ホラーなのかミステリーなのか、はたまた精神異常を描いたオカルトなのか、ジャンル分けが難しい小説です。小説自体は、ホテルニューアラバマの噂を聞きつけてやってきた人たちの一人称による群像劇になります。
登場人物にはそれぞれそのホテルにいる意味と関係性があるのですが、彼ら自身の記憶があいまいになっていく様子を丁寧に描くことで、存在までも『消滅』するという設定のリアリティを出しています。
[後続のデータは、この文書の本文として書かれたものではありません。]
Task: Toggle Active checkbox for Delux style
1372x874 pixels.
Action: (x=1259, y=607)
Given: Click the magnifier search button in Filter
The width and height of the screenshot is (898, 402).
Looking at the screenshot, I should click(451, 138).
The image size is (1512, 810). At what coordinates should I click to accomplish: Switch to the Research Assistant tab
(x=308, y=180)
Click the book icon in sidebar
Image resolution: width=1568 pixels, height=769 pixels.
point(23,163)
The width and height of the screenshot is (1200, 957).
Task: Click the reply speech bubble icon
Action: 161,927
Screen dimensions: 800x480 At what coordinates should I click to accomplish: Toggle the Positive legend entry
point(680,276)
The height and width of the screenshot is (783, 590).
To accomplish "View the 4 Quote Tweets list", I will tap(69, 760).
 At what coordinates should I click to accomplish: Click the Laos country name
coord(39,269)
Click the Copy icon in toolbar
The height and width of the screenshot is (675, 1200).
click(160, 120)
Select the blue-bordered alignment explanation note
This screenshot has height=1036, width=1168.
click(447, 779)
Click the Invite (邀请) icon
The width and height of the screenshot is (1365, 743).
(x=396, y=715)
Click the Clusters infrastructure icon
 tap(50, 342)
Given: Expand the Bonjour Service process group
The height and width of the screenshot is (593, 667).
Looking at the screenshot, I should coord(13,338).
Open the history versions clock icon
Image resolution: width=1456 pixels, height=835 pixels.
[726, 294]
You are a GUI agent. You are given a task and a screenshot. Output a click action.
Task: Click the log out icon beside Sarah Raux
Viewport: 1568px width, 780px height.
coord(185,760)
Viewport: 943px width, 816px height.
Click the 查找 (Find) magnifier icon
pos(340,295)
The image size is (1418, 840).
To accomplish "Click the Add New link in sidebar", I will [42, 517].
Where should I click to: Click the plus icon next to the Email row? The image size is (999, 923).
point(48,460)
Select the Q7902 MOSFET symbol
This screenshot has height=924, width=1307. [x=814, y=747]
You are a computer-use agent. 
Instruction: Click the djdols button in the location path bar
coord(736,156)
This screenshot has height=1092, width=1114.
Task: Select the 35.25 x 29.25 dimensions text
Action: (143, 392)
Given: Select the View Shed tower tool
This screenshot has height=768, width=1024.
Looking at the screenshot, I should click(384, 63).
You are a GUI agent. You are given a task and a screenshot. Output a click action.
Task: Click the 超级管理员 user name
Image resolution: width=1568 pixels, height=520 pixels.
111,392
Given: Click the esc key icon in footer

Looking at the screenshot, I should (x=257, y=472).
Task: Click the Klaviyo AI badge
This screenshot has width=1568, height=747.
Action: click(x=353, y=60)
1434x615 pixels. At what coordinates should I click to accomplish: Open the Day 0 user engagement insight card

記憶が消えてく様子と、精神が破綻していく過程とが重なり、異常者の心理を怖いくらいリアルに感じました。
章が進むにつれ他の登場人物の記憶の断片が集まってきて彼らの関係性が明らかになっていくという、記憶を遡る映画『メメント』のような凝った構成です。小説技巧的に難しいことにチャレンジしているなと感心しました。
トリックがあるわけではありませんが、なぜそこに宿泊客がいて、なぜそんな行動をとるのかというところがミステリですね。おもしろかったです。